Sei que muitos não concordarão com o nosso pensamento, pelo que peço perdão e licença para elucidá-lo. O meu intuito não é diminuir qualquer das entidades que baixam nos Terreiros de Umbanda e muito menos ferir qualquer suscetibilidade; eu sei, e todos sabem, que podem descer nos Terreiros entidades maiores que o Caboclo das Sete Encruzilhadas, embora não se declarem como tal, mas essas entidades que vem prestar socorro a filhos que sofrem, vem e voltam sem a responsabilidade que cabe ao Caboclo das Sete Encruzilhadas, que recebeu a missão de purificar os trabalhos da magia. Como prova, aí estão as suas Tendas, formando um todo homogêneo, organização que não tem similar e que vem resistindo a todas as campanhas que tem sofrido.
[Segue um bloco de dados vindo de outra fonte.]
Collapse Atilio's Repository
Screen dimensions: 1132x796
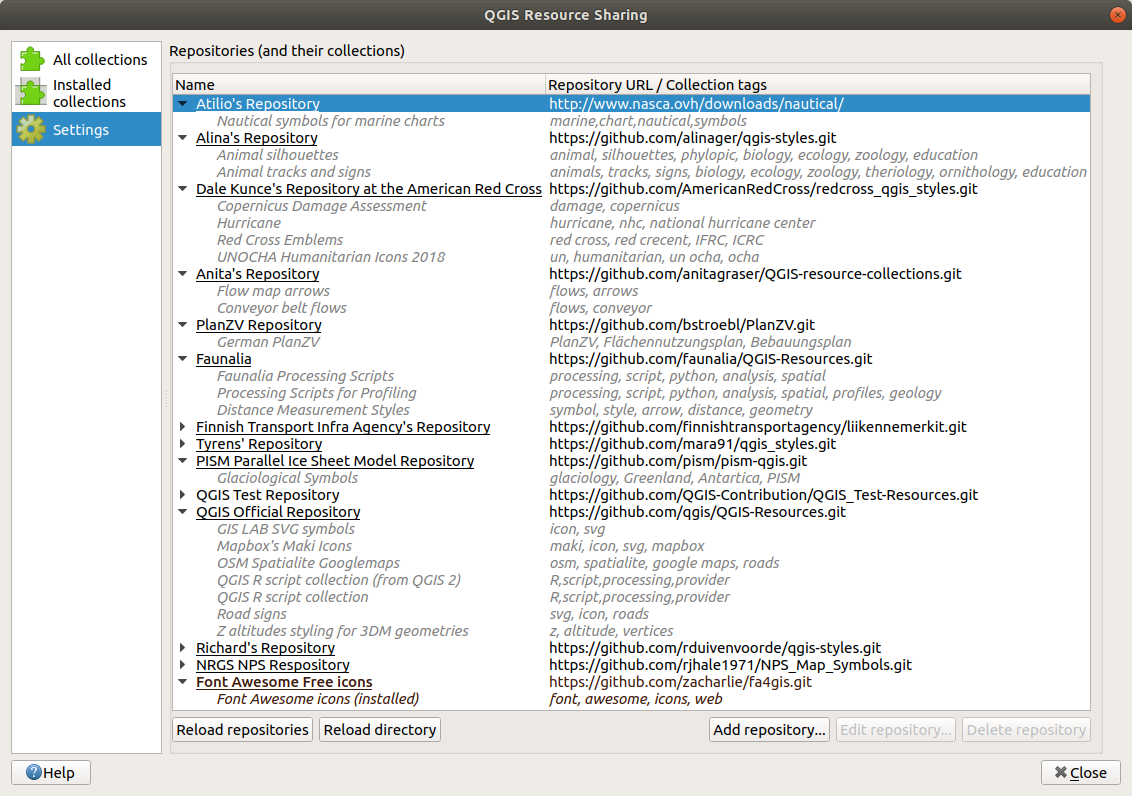click(182, 103)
As minhas declarações não têm outro sentido a não ser que o Caboclo das Sete Encruzilhadas foi realmente o comissionado para esse fim; ele não vai inovar, veio apenas purificar o que já se fazia no país há algumas centenas de anos; ele não destruiu os rituais praticados, antes deu-lhe força e método e o propagou com sua organização maravilhosa. Verdadeiro Mestre da Magia Branca, responsável pela pureza do seu ritual, ele não poderia abandoná-la, porque o considera sagrado; ao contrário, ele nos ensinou a amá-lo e a respeitá-lo, porque ninguém melhor do que ele sabe que não há religião sem ritual.
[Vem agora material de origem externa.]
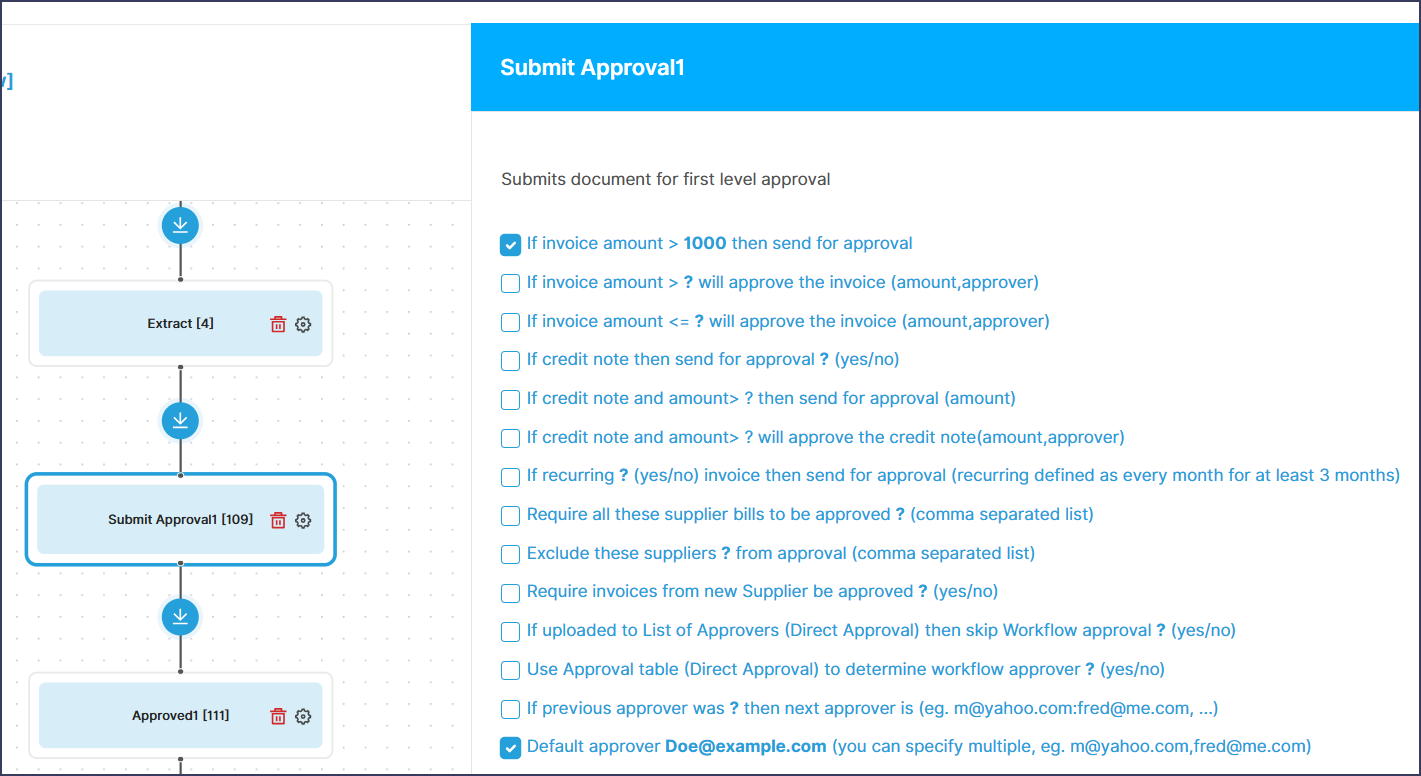Enable credit note send for approval checkbox

pos(510,361)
O que ele deseja, entretanto, é que este ritual de Umbanda, humilde, mas cheio de luz, seja nivelado ao ritual elevado das grandes religiões e isento de toda inferioridade e da prática de coisas inúteis e perniciosas. O que deseja, sobretudo, é que este ritual seja praticado apenas por Guias autorizados, porque não são todos Espíritos que baixam nos Terreiros que se acham à altura de praticá-lo.
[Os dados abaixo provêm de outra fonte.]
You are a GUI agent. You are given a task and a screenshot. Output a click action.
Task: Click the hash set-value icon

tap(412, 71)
Essas minhas declarações são tanto mais insuspeitas quanto todos sabem o grande amor que eu e todos os que fazem parte da Casa de São Jerônimo temos ao Caboclo da Lua, que é por nós considerado uma entidade de grandes poderes e elevada espiritualidade. Todavia, e para isso chamo a atenção de todos, por muito grande que seja, ele não hesitou em trabalhar sob a Chefia do Caboclo das Sete Encruzilhadas, e foi ele quem organizou e lhe ofereceu a Tenda de São Jerônimo, que espero será um dos esteios de sua obra formidável.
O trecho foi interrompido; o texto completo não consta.